**Work task**
Return the line containing "Task: Switch to the HEX tab" together with every later line up to the end of the records, exactly and with no pictures; return nothing else.

**Material for this exercise**
=====

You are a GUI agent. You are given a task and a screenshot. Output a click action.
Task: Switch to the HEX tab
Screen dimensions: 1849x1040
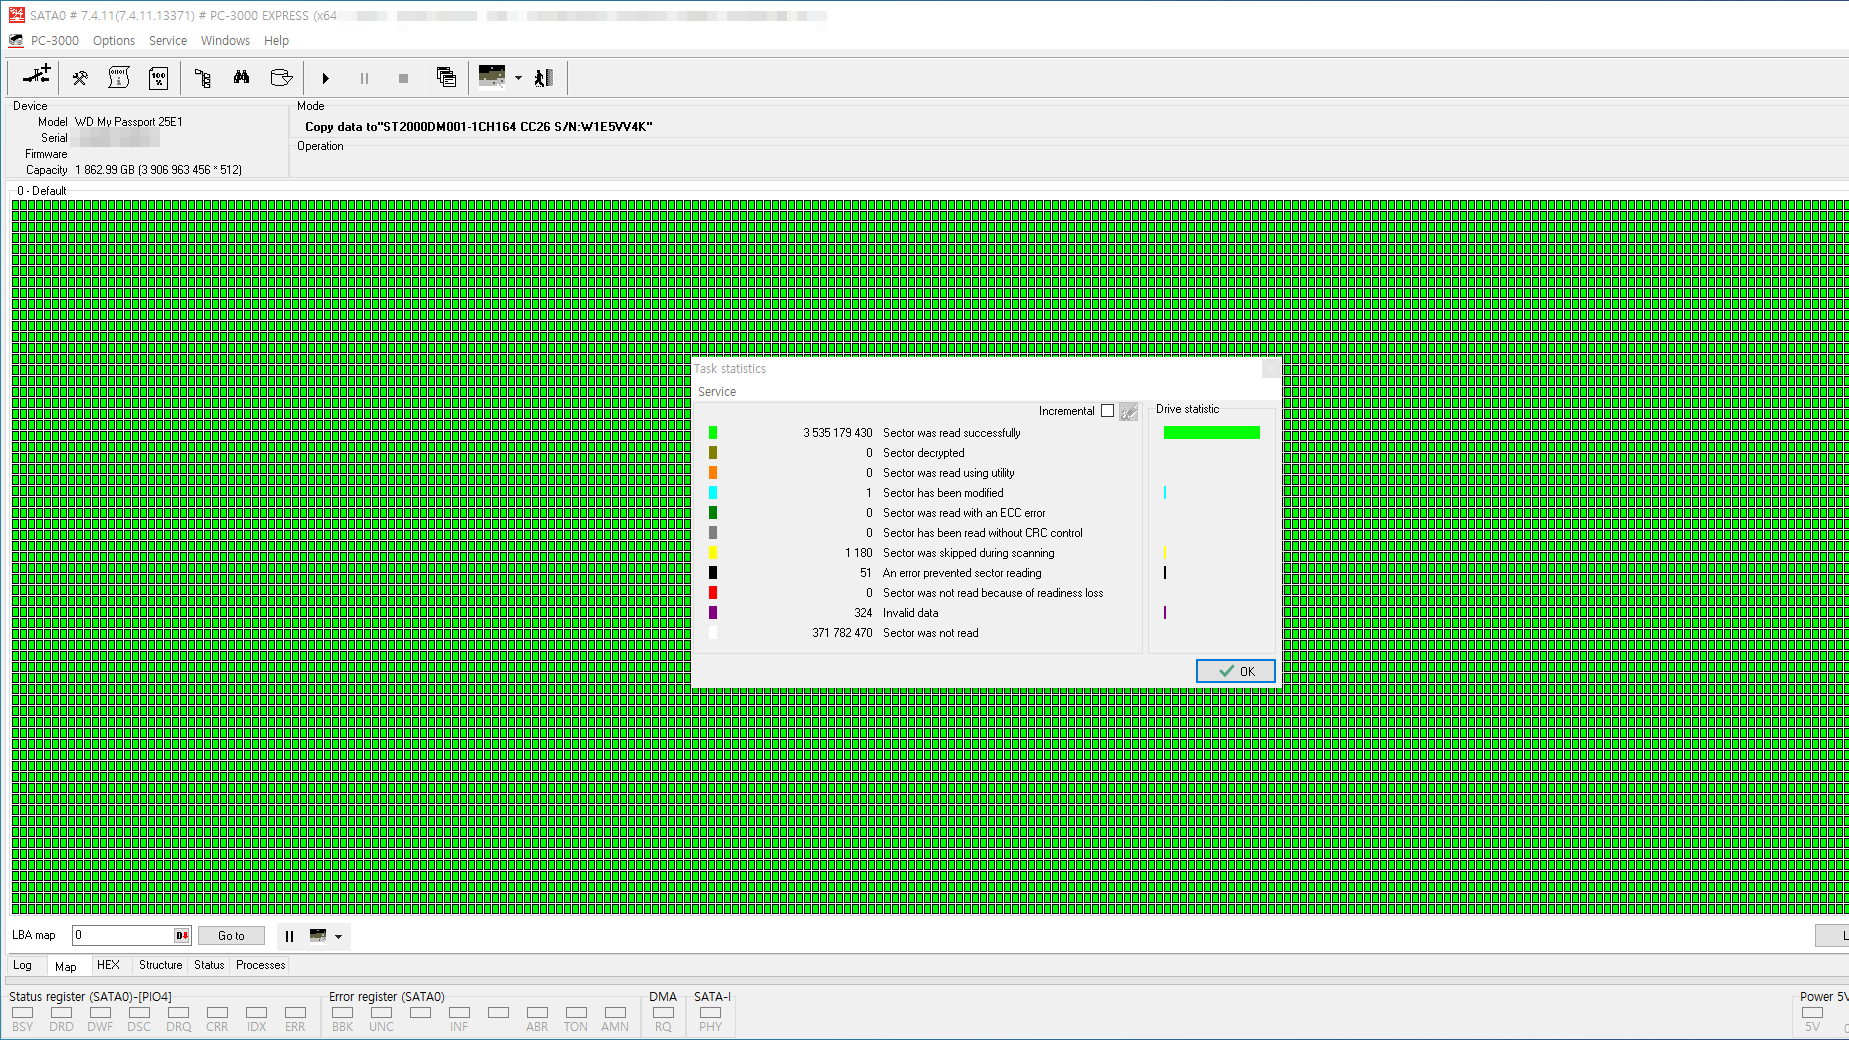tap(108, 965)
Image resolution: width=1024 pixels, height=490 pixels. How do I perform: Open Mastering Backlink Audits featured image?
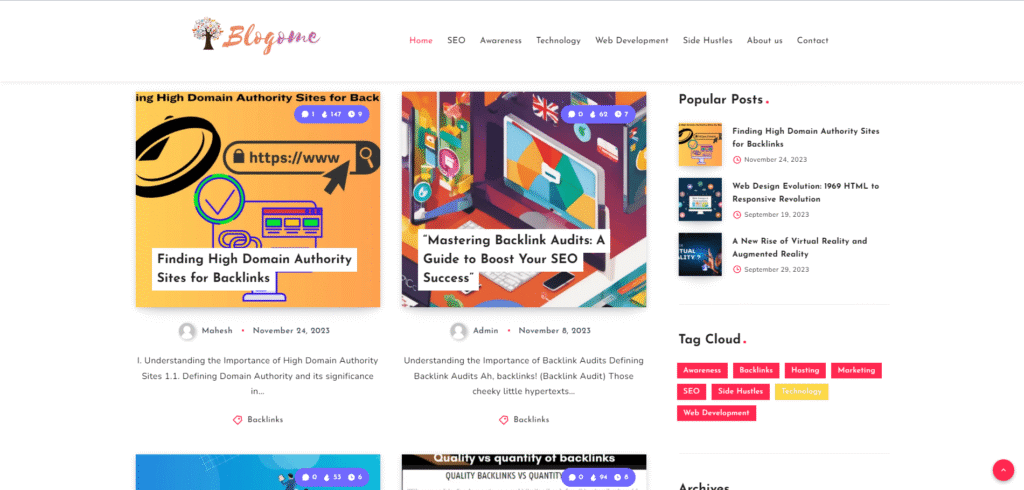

=====

**Result below**
Task: Switch to the HEX tab
Screen dimensions: 1849x1040
tap(108, 965)
Image resolution: width=1024 pixels, height=490 pixels. How do I perform: Open Mastering Backlink Audits featured image?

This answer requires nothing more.